• AIM OF THE EXERCISE: Go to the line that contains "The width and" and transcribe from there to the end of the entries, that line and the last one included.

Records contained in a dataset

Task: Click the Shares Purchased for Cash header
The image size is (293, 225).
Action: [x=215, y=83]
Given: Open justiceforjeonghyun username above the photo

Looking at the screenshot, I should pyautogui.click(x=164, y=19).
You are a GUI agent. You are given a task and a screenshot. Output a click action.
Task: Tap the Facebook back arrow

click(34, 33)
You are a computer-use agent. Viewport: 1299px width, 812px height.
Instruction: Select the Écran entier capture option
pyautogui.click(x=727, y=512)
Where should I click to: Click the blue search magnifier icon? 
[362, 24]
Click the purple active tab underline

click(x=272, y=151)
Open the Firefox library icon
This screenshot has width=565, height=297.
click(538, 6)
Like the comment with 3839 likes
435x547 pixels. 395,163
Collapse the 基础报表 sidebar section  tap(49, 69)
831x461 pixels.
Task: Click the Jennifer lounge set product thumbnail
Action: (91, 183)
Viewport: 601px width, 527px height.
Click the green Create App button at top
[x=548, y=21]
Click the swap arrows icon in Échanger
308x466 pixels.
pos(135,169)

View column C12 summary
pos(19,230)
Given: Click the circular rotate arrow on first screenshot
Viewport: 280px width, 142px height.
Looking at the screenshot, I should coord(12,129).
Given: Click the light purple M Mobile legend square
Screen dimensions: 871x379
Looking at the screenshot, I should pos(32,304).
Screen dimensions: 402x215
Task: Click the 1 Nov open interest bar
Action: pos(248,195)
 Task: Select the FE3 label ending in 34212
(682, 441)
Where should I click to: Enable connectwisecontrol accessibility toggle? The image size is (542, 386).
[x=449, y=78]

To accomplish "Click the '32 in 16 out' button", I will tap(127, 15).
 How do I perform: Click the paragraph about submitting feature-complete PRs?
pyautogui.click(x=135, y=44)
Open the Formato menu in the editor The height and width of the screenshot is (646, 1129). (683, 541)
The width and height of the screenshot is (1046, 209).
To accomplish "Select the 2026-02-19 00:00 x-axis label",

• ANSWER BELOW:
The width and height of the screenshot is (1046, 209).
To accomplish "Select the 2026-02-19 00:00 x-axis label",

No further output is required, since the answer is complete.